── The data

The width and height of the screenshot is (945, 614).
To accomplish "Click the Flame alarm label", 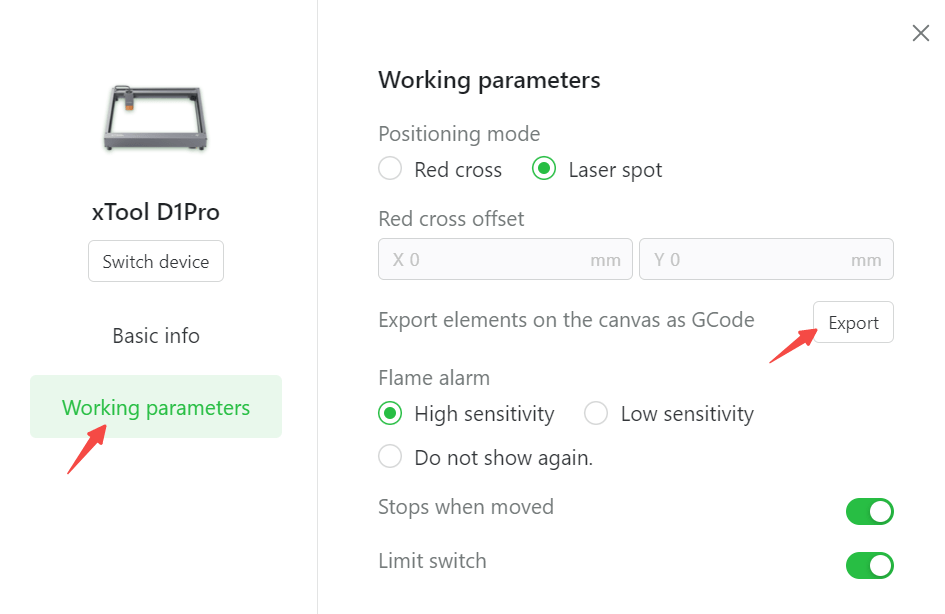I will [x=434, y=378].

────
── The data

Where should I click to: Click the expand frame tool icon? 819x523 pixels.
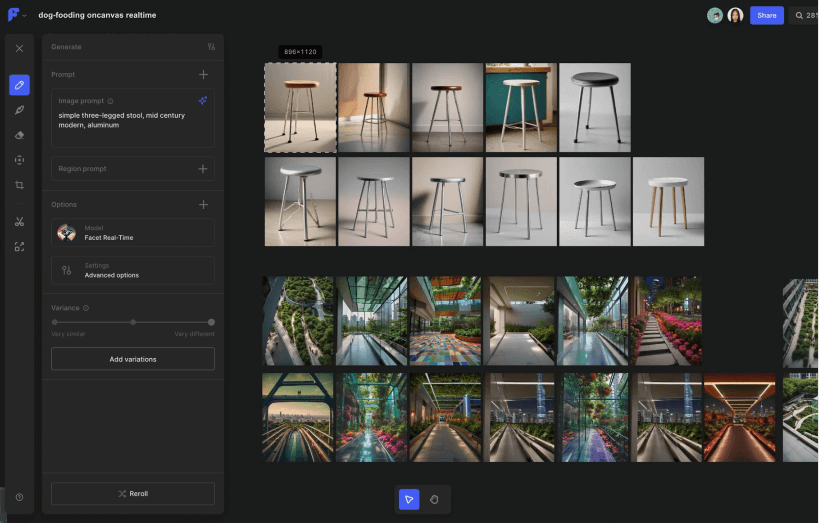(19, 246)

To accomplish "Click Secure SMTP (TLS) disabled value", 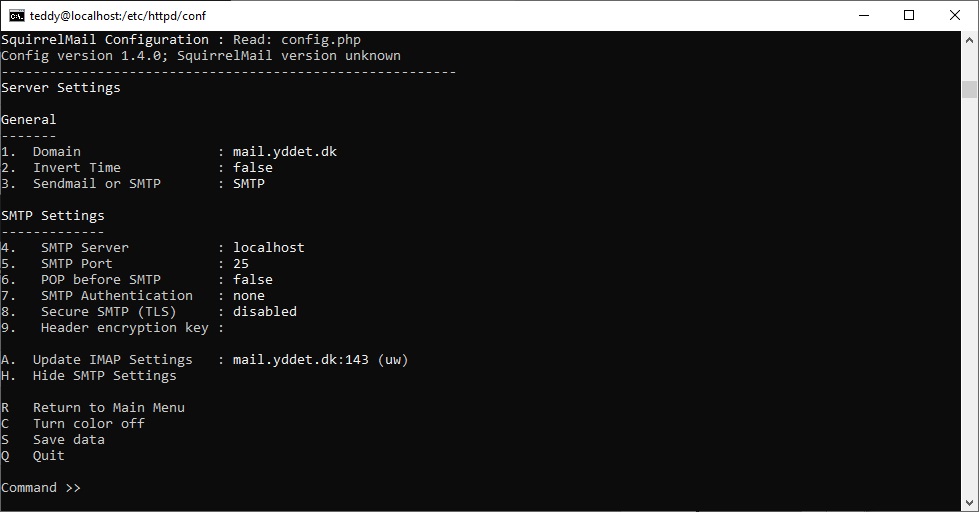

────

> _What the task asks_
Move the coordinates in the answers by -13, and rewrite the material from the line with "Where should I" to the line with "Secure SMTP (TLS)", both included, with nothing added. Omit the pictures.

> _Result for this task_
Where should I click to: Click the expand frame tool icon? 819x523 pixels.
(6, 233)

To accomplish "Click Secure SMTP (TLS) disabled value", 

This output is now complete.